Ebbe il tempo di portare Rocky in casa, metterlo comodo sul divano, rivolgendo un'occhiata sommaria alla stanza: sembrava che i ladri non ne avessero approfittato per svaligiare la villetta.
Sbuffò ed uscì per recuperare il sacchetto con le medicine, trovandosi davanti i suoi genitori.
Francine era già scesa dall'auto e restava immobile, di fianco la portiera, con un'espressione severa a renderle i delicati lineamenti del viso tesi. I suoi occhi chiari erano saturi di rimprovero, le labbra carnose strette in una linea sottile. Teneva le braccia incrociate sul seno e un leggero alito di vento le accarezzava i lunghi capelli tinti di un viola intenso, facendole andare alcune ciocche sulla faccia, senza che la cosa sembrasse infastidirla minimamente.
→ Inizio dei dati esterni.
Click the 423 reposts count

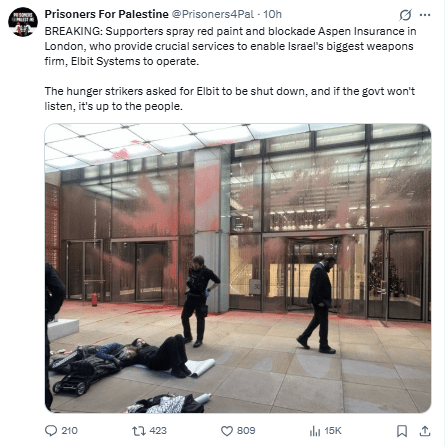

Keith distolse subito lo sguardo da lei, mentre suo padre usciva dall'auto, gli rivolgeva uno sguardo ancora più furioso di quello di sua madre. «E questo?» domandò l'uomo, indicandogli la villetta.
«Ehm, sì. Un piccolo inconveniente. Stavo per chiamare il ferramenta.»
«Cosa?! È da demolire e ricostruire pezzo per pezzo!» sbottò suo padre, avvicinandosi al malandato patio.
«Jack, per favore.» disse Francine e il marito scosse la testa.
Si passò una mano tra i radi capelli brizzolati, scendendo poi ad accarezzarsi il contorno delle labbra, fino ad arrivare alla folta e lunga barba che gli incorniciava il volto, pizzicandola un po', in quello che era uno dei suoi tic nervosi.
«Stai per tirare fuori l'ascia dall'auto?» chiese ironico Keith.
Sua madre gli rivolse un'occhiataccia.
«Quella violenta è la tua ex moglie. Io darei fuoco a tutto, ricostruendo poi da zero.»
«Ti ringrazio, papà, per la tua sincerità.»
«Dovere.» disse l'uomo con un punta di incertezza e subito la sua espressione si fece più rilassata, mentre la rabbia scemava via, riempiendo i suoi occhi scuri di dolcezza.
Jack scrollò le mani, come a voler scacciare quanto era stato detto sino a quel momento. Fece il giro dell'auto, aprendo il vano portabagagli, tirando fuori un paio di buste contenenti generi alimentari e un sacco di croccantini.
«Che...?!» esclamò Keith, stupito, e suo padre si caricò di tutto, rifiutando ogni aiuto, entrando poi in casa.
«Un regalo.» disse Francine, sospirando, e suo figlio aggrottò la fronte.
«Me la cavo da solo.»
«Sì, certo. Ricordami di cambiarti il bavaglino... »
«Mamma!»
La donna si passò una mano tra i capelli, gli si fece vicino, assumendo un'espressione combattuta. Da una parte moriva dal desiderio di dare due bei ceffoni al figlio, d'altro canto, però, sapeva che davvero Keith veniva fuori da un anno difficile e, anche se aveva commesso degli errori, non se la sentì di rimproverarlo ancora. Gli sorrise, lo prese a braccetto ed entrarono in casa.